# PPB, Point Cook Sunday 28th. Oct



## MekongYakker (Aug 4, 2007)

Newbie to the area, wanna give it a try, anyone keen to join? Cheers


----------



## hoit (Aug 29, 2005)

Hi MekongYakker,

welcome to AKFF. The wind forecast is not looking too good on Sunday. I will probably try the eastern side of PPB on Saturday morning instead.

Regards
Grant


----------



## MekongYakker (Aug 4, 2007)

Thanks Grant, Missus booked me for the sat, so I am stuck with Sunday! doh! We got a north wind, so point cook still good yeah?

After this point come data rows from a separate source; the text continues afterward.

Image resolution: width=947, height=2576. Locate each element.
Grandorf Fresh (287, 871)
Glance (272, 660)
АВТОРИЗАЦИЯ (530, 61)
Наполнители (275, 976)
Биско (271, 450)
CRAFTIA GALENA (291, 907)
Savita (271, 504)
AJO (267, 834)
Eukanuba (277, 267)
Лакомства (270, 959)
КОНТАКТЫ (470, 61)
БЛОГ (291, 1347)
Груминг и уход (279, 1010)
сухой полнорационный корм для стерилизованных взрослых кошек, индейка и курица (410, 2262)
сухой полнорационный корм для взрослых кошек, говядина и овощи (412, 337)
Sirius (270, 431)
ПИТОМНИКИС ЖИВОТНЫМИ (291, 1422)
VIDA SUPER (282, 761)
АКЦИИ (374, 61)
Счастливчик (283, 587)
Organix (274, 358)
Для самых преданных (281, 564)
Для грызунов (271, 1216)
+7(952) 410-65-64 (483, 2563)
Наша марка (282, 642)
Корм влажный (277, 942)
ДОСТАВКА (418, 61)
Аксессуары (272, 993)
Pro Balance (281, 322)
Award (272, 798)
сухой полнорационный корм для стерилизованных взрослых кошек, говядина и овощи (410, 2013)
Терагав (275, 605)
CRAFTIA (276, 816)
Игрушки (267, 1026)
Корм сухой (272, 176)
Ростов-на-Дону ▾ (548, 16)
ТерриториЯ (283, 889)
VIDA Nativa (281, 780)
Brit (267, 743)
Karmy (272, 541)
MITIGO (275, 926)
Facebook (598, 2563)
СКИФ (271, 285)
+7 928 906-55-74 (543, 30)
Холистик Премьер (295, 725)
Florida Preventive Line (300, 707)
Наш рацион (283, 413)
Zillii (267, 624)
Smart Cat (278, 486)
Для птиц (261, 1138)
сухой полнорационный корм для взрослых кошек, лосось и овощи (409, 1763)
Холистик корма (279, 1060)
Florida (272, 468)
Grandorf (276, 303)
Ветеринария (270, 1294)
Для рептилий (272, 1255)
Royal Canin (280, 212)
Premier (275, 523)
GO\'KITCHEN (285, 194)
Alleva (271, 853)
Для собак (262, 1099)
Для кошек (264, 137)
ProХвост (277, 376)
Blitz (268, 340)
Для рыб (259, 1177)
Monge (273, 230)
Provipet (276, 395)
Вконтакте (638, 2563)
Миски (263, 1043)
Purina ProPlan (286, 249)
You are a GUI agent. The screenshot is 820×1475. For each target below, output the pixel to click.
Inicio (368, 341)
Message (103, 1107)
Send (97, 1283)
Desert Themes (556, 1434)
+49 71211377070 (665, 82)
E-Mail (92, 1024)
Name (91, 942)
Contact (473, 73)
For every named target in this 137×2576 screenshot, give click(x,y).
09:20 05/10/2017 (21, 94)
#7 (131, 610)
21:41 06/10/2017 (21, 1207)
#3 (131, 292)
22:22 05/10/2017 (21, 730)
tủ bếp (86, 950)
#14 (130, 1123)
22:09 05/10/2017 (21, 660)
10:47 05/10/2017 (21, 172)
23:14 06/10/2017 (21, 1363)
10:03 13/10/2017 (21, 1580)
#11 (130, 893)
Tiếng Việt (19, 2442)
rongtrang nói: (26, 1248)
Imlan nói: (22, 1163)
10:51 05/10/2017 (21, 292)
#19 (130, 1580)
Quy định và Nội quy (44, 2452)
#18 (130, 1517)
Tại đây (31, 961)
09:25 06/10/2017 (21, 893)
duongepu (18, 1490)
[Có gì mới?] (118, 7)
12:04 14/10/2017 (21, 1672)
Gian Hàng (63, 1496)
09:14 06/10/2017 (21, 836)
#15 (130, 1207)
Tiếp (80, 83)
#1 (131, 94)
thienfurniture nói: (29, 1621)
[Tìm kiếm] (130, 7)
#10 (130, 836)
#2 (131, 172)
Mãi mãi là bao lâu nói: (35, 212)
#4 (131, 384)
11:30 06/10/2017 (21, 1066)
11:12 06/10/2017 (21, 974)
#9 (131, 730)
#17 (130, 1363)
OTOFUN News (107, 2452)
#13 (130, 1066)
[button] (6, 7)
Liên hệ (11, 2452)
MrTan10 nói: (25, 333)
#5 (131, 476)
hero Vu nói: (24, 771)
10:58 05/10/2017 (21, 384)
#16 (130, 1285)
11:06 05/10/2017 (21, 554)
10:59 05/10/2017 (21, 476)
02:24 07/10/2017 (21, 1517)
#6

Where abouts on the eastern side, parkdale reef? or beaui bay?

Cheers Tran


----------



## PoddyMullet (Aug 29, 2005)

Welcome Tran, a north wind at the Cook is OK generally, but Sunday looks pretty strong if ya finding ya paddling feet. If ya do find trouble there in a Northerly, ya don't get washed back onto the beach like ya would with anything from the South (which tends to give it more Port Phillip chop). It's also easy to be seduced by what ya see from the beach (weather wise I'm talking here....let's get that straight), rather than what's just little further out. Hope to catch ya soon on a trip though!


----------



## MekongYakker (Aug 4, 2007)

no worries Poddymullet, cheers. I have decided to join up with "perch plucker" and his hobie, we gonna hit ricketts I reckon, so hope to see some of you guys down there, I'll be the one upside down in the water, lol. any salmon about?

Regs Tran


----------